--- start of RECORDS SUPPLIED ---

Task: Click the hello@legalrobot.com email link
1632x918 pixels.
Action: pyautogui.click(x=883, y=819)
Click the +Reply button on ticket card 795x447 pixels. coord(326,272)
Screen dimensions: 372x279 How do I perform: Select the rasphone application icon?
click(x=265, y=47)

--- end of RECORDS SUPPLIED ---
--- start of RECORDS SUPPLIED ---

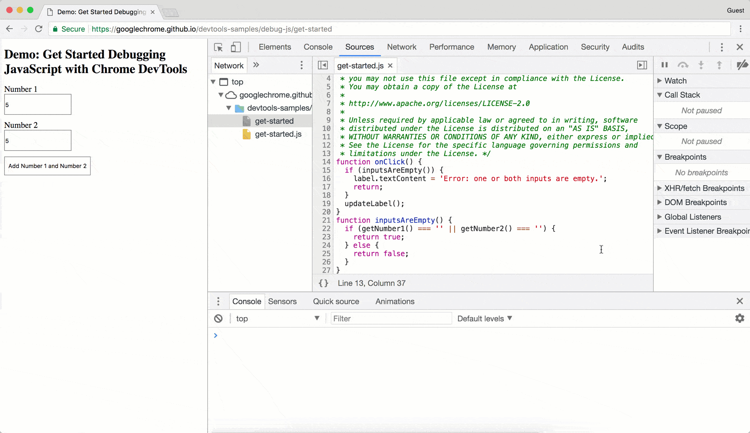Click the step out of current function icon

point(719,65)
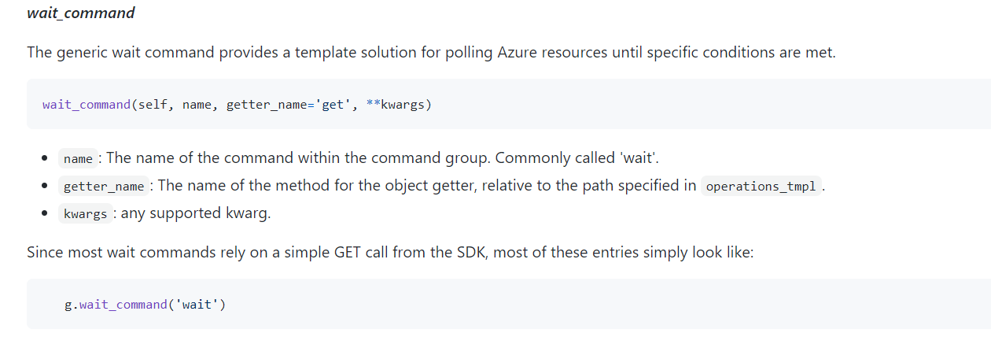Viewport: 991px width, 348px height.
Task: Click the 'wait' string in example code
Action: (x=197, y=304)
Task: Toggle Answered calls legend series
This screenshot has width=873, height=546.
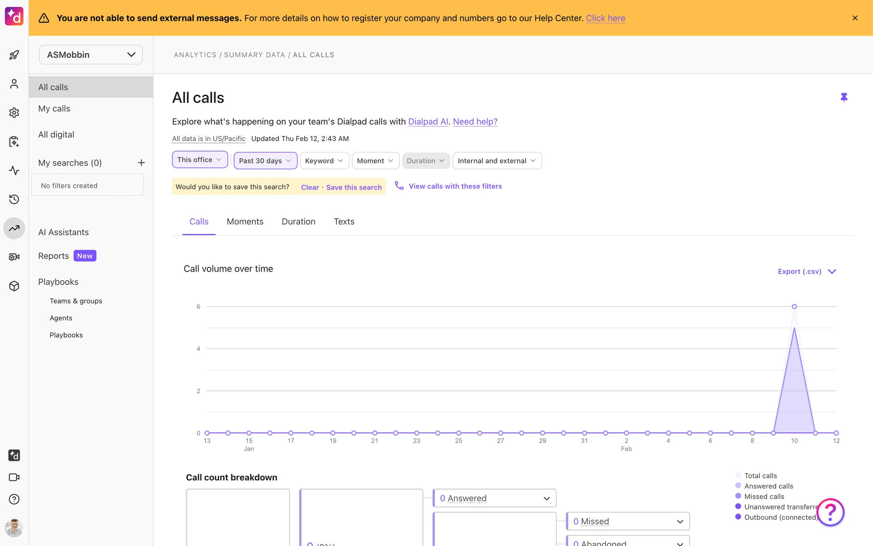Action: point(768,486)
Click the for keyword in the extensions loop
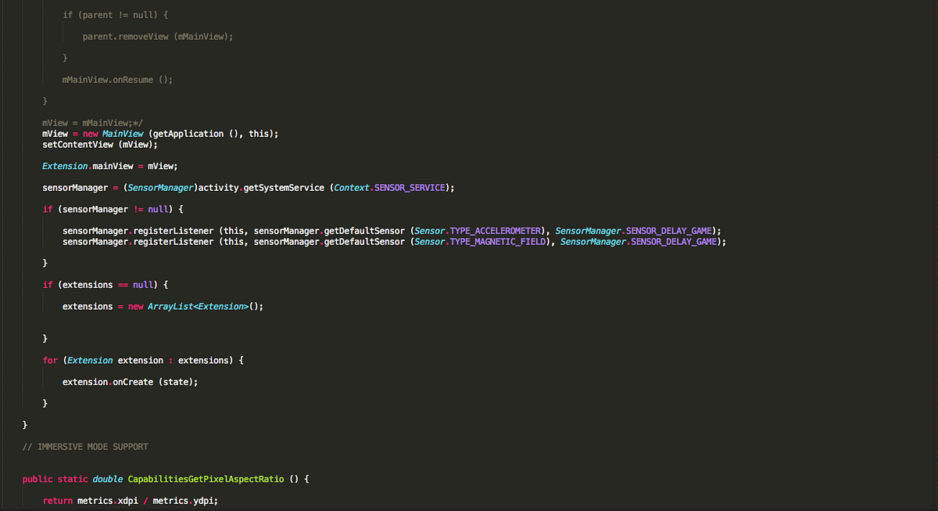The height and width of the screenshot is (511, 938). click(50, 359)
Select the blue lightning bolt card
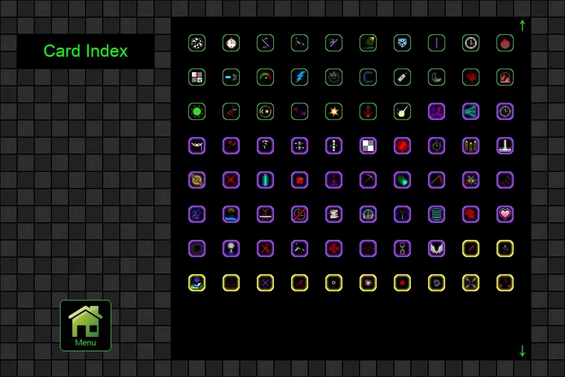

--- end of RECORDS SUPPLIED ---

Rewrite the entries starting at the line containing "Task: Toggle Answered calls legend series" and ending at the line containing "Select the blue lightning bolt card", switching "legend series" to "chart series" and keeping everything else the same. Leave the pictures out of your answer.

**EXERCISE OUTPUT**:
Task: Toggle Answered calls chart series
This screenshot has width=873, height=546.
Action: point(768,486)
Click the for keyword in the extensions loop
The height and width of the screenshot is (511, 938). click(50, 359)
Select the blue lightning bolt card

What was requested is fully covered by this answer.